# pastry chef salary/expat package?



## beejee

hi everyone, this is my first post on this forum and i would like some useful help concerning my relocation in Dubai.
I am a pastry chef of 30 years old with 8 years experience in michelin star restaurant within france,Spain, UK and Taiwan. i do speak french, spanish, english and a bit of arabic.
i actually live in Taipei with my fiancee and we will relocate to Dubai within a month. 
we do not have kids but have 3 cats. 
For the relocation of the cats, that is not a problem at all. it is already sorted out.

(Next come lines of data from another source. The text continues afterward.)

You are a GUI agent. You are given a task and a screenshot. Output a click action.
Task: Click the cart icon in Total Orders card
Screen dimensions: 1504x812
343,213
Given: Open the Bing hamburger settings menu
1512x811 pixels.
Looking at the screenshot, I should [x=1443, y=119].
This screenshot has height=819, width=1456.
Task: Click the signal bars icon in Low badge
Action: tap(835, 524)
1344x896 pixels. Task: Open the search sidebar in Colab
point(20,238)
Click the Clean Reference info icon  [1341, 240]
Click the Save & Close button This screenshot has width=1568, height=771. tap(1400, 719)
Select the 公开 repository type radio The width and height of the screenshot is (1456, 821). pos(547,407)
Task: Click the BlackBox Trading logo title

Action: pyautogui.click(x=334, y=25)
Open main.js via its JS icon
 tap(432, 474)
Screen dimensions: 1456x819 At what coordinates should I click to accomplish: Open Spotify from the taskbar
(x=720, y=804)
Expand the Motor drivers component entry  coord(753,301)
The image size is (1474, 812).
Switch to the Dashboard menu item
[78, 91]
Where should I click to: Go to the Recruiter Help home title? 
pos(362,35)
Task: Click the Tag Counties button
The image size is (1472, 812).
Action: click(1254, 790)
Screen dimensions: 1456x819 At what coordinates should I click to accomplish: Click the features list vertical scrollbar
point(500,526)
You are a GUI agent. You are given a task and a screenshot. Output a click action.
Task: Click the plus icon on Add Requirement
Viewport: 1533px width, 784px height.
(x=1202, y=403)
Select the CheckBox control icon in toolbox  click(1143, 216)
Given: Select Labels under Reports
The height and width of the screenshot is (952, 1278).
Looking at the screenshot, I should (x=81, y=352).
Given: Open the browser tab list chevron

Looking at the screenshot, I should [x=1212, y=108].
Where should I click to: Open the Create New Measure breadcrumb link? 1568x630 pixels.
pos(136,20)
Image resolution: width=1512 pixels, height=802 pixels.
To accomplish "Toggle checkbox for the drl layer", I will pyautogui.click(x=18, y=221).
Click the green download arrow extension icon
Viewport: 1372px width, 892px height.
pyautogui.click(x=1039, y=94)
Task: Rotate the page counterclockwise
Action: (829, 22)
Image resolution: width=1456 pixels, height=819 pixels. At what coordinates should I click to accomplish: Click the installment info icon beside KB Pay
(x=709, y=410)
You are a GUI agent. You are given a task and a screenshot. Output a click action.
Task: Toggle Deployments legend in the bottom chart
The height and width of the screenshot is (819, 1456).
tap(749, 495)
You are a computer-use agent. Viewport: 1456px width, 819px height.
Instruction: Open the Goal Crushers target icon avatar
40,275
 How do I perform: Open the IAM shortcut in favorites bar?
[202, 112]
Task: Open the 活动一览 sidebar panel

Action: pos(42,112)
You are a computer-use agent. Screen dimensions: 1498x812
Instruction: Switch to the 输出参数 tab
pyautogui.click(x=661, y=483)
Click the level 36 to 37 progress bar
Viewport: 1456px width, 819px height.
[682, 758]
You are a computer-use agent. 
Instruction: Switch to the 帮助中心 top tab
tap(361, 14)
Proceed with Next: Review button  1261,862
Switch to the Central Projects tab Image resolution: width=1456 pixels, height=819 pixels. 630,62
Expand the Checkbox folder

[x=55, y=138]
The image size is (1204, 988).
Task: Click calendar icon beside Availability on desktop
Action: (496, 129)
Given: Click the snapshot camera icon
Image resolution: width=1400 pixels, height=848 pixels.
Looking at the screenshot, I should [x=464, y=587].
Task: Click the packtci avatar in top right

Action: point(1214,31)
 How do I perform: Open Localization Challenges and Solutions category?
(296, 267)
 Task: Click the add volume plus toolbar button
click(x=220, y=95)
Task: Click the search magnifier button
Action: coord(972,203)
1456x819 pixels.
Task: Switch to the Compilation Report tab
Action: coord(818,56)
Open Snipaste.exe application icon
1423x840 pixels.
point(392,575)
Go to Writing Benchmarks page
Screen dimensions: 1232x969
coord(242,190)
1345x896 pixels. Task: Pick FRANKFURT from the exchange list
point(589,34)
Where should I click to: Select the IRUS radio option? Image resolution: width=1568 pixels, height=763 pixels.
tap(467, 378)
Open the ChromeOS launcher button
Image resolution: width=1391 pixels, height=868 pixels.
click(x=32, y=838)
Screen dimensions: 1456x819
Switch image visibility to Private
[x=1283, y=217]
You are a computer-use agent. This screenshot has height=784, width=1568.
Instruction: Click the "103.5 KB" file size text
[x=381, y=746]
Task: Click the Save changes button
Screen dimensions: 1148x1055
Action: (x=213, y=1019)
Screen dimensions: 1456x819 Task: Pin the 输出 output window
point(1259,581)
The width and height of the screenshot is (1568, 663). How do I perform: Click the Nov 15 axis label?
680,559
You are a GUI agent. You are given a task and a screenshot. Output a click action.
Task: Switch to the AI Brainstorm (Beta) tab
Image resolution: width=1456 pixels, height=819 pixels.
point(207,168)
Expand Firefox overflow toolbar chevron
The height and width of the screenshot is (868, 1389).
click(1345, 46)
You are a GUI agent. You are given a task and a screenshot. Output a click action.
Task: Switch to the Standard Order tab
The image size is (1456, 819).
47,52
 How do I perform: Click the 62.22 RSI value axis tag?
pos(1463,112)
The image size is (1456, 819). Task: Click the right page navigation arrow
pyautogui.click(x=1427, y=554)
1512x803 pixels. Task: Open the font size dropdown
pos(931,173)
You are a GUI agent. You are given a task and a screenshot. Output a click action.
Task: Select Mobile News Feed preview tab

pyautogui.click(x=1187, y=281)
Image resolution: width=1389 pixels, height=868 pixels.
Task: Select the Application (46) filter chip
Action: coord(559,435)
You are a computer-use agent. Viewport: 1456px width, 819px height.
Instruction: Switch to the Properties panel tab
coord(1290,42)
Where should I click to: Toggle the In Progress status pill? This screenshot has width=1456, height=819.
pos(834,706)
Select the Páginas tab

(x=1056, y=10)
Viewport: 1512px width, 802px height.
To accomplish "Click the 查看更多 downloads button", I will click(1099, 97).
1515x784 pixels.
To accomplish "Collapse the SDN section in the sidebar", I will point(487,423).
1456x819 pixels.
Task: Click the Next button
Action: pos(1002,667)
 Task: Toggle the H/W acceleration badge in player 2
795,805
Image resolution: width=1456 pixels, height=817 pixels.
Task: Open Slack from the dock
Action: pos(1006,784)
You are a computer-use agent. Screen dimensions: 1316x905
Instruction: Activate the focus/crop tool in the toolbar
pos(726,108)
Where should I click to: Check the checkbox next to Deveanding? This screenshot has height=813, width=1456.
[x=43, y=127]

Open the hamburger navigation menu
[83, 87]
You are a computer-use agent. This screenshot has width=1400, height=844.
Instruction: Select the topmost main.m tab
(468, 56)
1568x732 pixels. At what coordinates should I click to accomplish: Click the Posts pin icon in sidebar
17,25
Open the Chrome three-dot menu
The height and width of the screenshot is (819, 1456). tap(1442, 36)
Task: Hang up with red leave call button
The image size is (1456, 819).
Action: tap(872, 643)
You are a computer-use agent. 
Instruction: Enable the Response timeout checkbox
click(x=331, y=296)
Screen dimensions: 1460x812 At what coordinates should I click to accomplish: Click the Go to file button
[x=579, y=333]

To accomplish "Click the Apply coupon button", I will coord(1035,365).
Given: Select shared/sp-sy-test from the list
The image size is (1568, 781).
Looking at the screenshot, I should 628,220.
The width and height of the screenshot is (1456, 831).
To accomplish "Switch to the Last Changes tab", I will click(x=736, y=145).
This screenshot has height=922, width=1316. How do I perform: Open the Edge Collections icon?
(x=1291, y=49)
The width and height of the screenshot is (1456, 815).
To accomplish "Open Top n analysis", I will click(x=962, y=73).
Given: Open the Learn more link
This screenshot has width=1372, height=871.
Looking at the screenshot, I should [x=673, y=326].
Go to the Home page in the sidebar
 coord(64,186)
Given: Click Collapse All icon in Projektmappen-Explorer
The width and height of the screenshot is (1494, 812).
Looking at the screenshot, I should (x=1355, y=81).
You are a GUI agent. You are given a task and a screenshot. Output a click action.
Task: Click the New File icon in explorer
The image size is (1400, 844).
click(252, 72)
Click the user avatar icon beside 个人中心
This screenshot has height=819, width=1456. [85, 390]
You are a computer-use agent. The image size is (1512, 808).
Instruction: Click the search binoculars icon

the important question is concerning my expat package.
i normally would have applied for a pastry sous chef position but i am forced to take a junior sous chef or senior chef de partie (this is to help me integrate in a more easy way and then once installed work out for higher position.)
the basic package i get is 12000 aed a month including everything.
my fiancee will join me after a couple of months and will get a job in retail or trading companies as she is fluent in chinese/japanese/ english and have 7 years of work in trading companies.

we both have a very normal lifestyle, enjoying things but not getting crazy and partying like crazy. 

we plan to rent a 1 bedroom flat ( with living room ) in the international city for around 60000 aed a year.

so is 12000 aed enough and more importantly correct or am i getting screwed?

for any further information don't hesitate to ask.
thaks again


----------